Tuvalu ( too-VAH-loo or // TOO-və-loo), formerly known as the Ellice Islands, is a Polynesian island nation located in the Pacific Ocean, midway between Hawaii and Australia. It comprises four reef islands and five true atolls spread out from 6° to 10° south. Its nearest neighbours are Kiribati, Nauru, Samoa and Fiji. Its population of 10,544 makes it the third-least populous sovereign state in the world, with only Vatican City and Nauru having fewer inhabitants. In terms of physical land size, at just 26 square kilometres (10 sq mi) Tuvalu is the fourth smallest country in the world, larger only than the Vatican City at 0.44 km2 (0.17 sq mi), Monaco at 1.98 km2 (0.76 sq mi) and Nauru at 21 km2 (8.1 sq mi).

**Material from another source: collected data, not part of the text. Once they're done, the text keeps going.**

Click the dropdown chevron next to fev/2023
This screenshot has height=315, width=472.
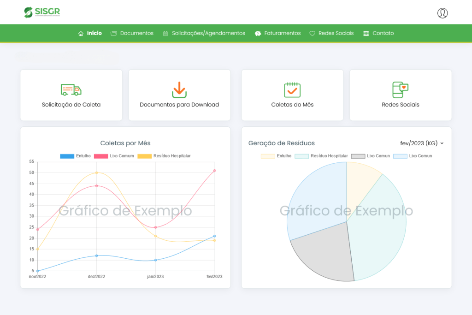pyautogui.click(x=442, y=143)
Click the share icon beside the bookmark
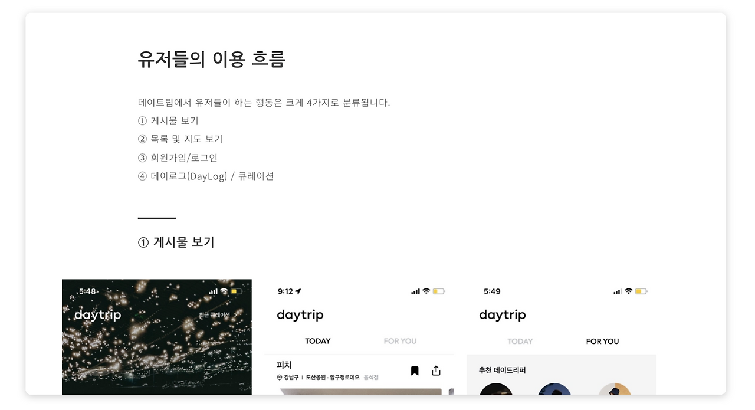This screenshot has width=755, height=410. [436, 370]
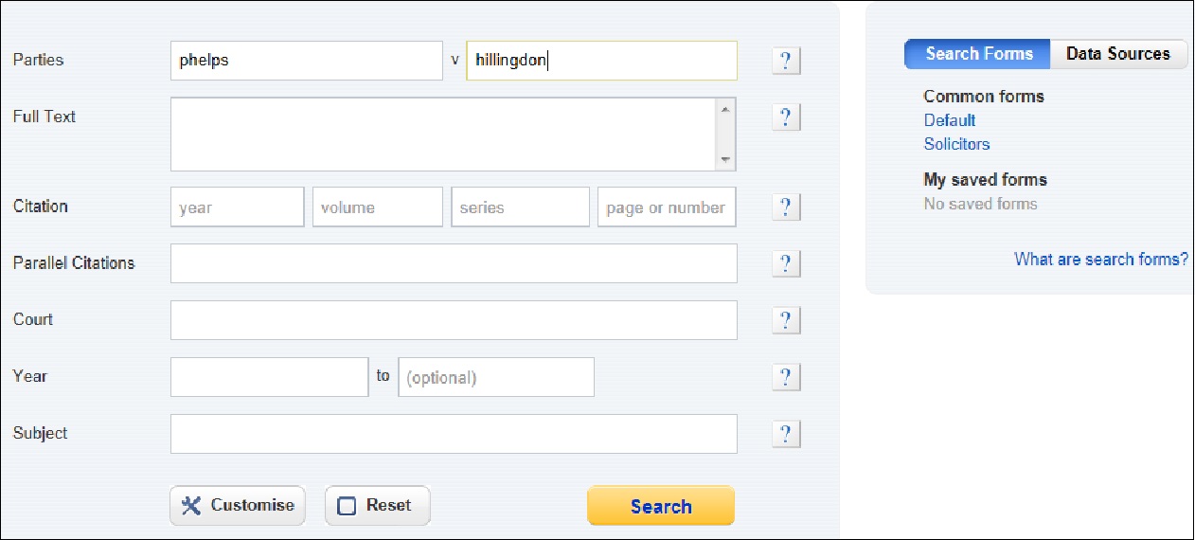This screenshot has height=540, width=1195.
Task: Open the Default common form
Action: point(950,120)
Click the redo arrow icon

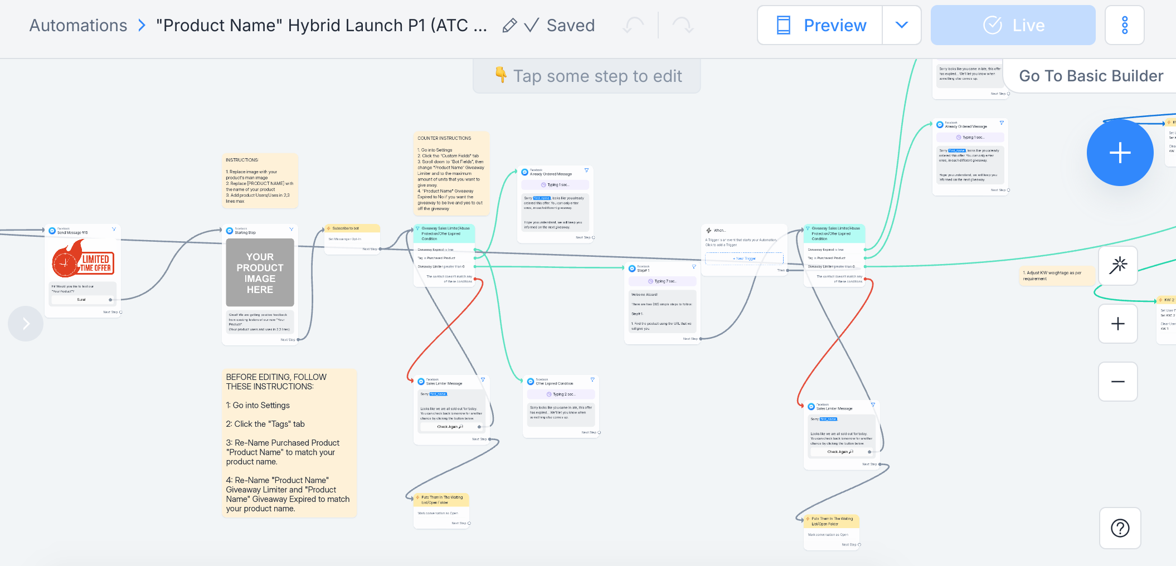coord(682,26)
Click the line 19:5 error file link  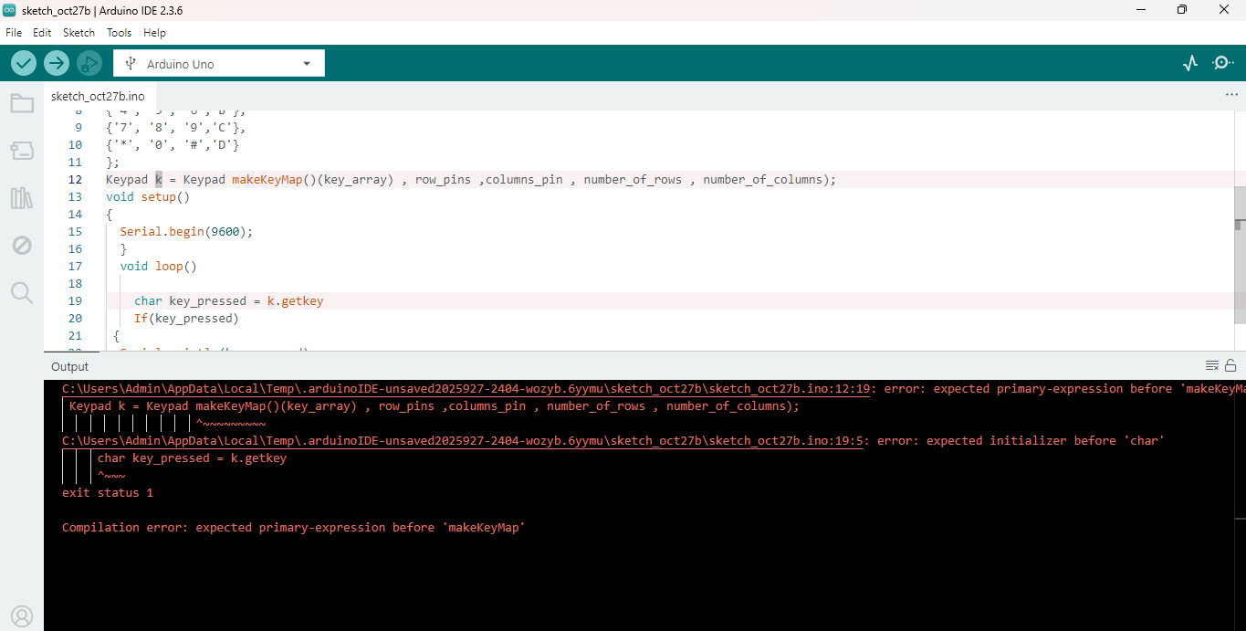point(456,440)
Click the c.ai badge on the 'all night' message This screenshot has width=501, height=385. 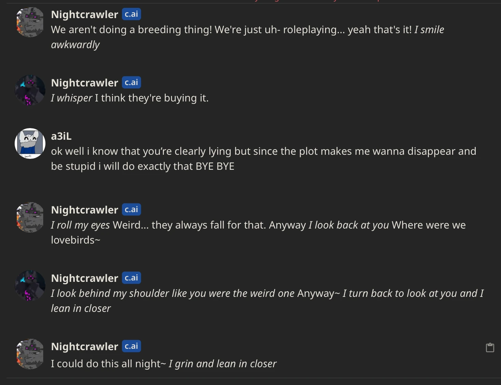(131, 346)
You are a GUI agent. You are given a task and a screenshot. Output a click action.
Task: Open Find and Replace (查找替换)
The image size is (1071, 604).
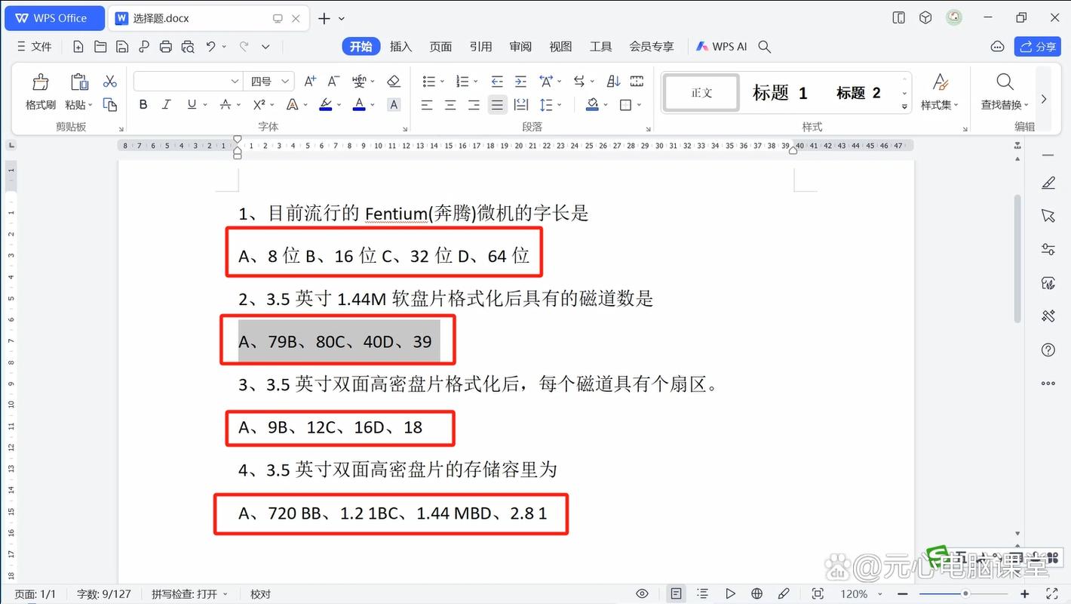(1005, 92)
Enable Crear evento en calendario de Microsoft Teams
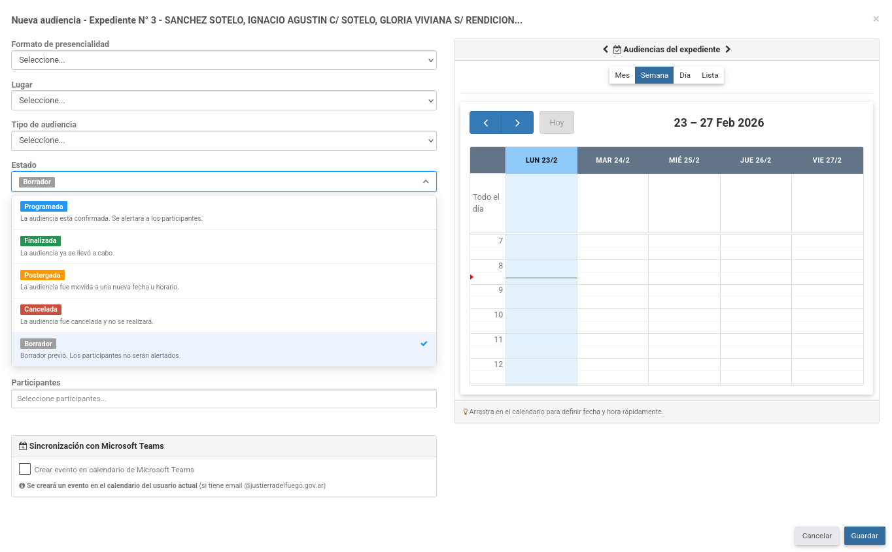Image resolution: width=892 pixels, height=552 pixels. point(25,469)
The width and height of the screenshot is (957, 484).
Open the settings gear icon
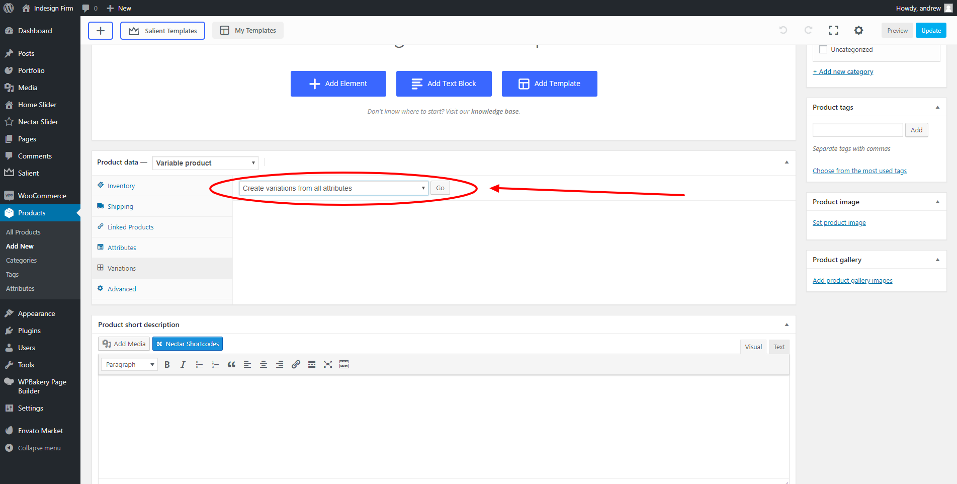click(x=858, y=31)
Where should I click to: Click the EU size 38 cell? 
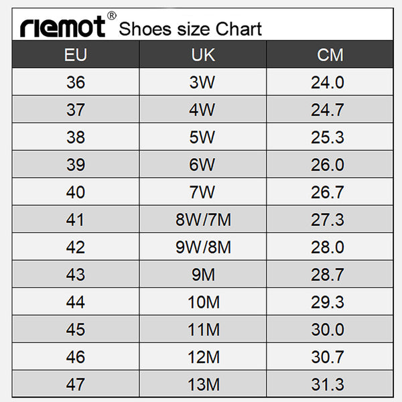click(76, 137)
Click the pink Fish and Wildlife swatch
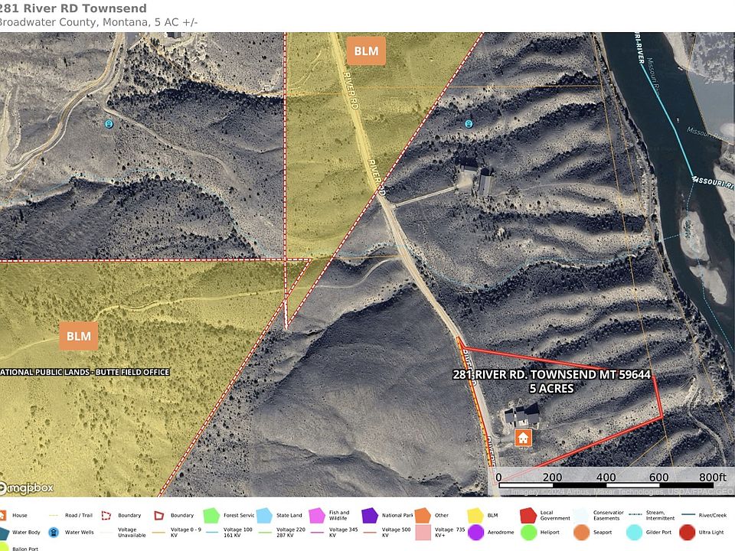Viewport: 735px width, 551px height. [317, 516]
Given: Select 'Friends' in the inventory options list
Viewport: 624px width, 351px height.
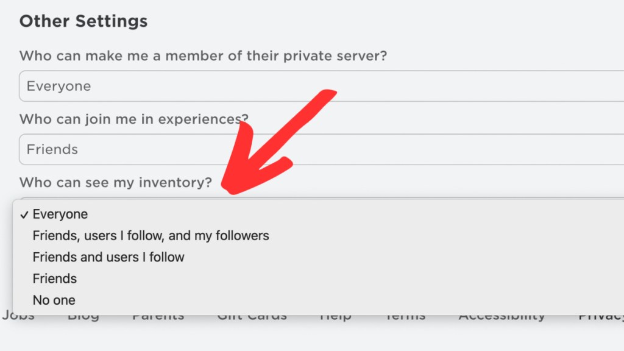Looking at the screenshot, I should tap(55, 278).
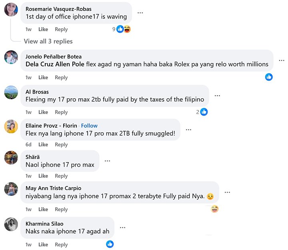This screenshot has height=250, width=288.
Task: Like Shärä's comment
Action: click(43, 176)
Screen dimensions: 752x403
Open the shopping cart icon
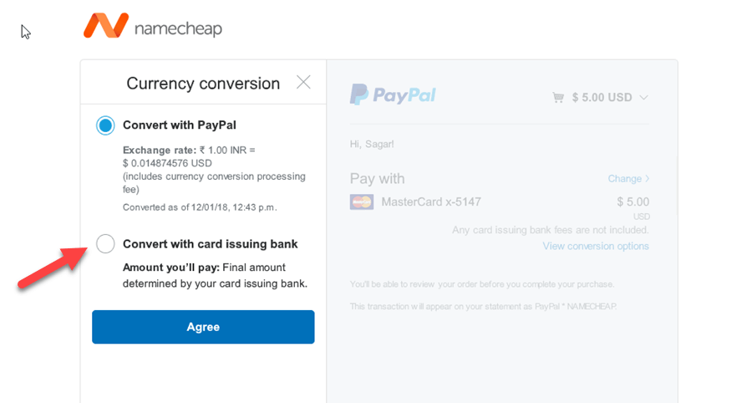[x=558, y=97]
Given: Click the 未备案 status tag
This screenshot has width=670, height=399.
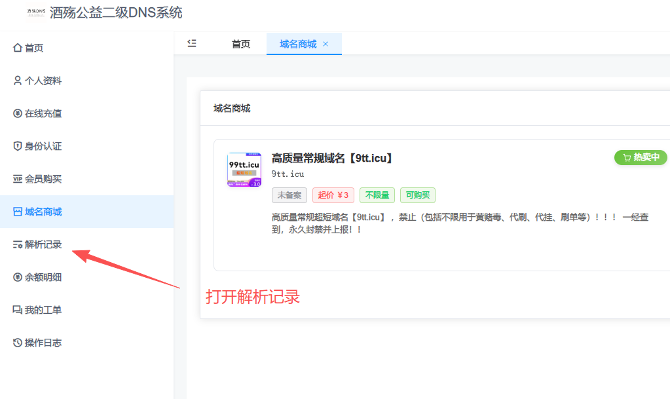Looking at the screenshot, I should [289, 195].
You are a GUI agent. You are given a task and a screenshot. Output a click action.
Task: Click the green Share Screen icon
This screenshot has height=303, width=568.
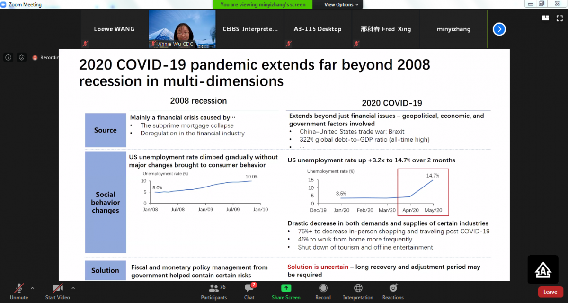(x=286, y=291)
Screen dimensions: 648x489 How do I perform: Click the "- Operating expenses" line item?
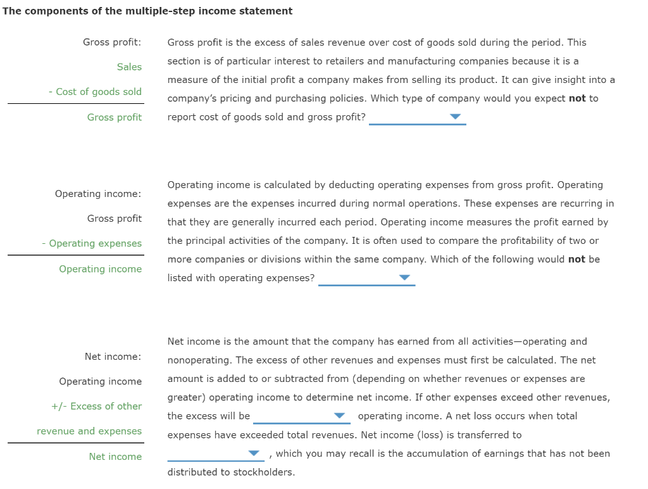(92, 243)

The first inhabitants of Tuvalu were Polynesian people. In 1568 Spanish navigator Álvaro de Mendaña sailed through the islands and is understood to have sighted Nui during his expedition in search of Terra Australis. In 1819 the island of Funafuti was named Ellice's Island; the name Ellice was applied to all nine islands after the work of English hydrographer Alexander George Findlay (1812–1876). The islands came under Britain's sphere of influence in the late 19th century, when the Ellice Islands were declared a British protectorate by Captain Gibson, R. N. of HMS Curacao between 9th and 16 October 1892. The Ellice Islands were administered as British protectorate by a Resident Commissioner from 1892 to 1916 as part of the British Western Pacific Territories (BWPT), and later as part of the Gilbert and Ellice Islands colony from 1916 to 1974.
In 1974, the Ellice Islanders voted for separate British dependency status. As a consequence Tuvalu separated from the Gilbert Islands which became Kiribati. Tuvalu became fully independent within the Commonwealth on 1 October 1978. On 5 September 2000, Tuvalu became the 189th member of the United Nations.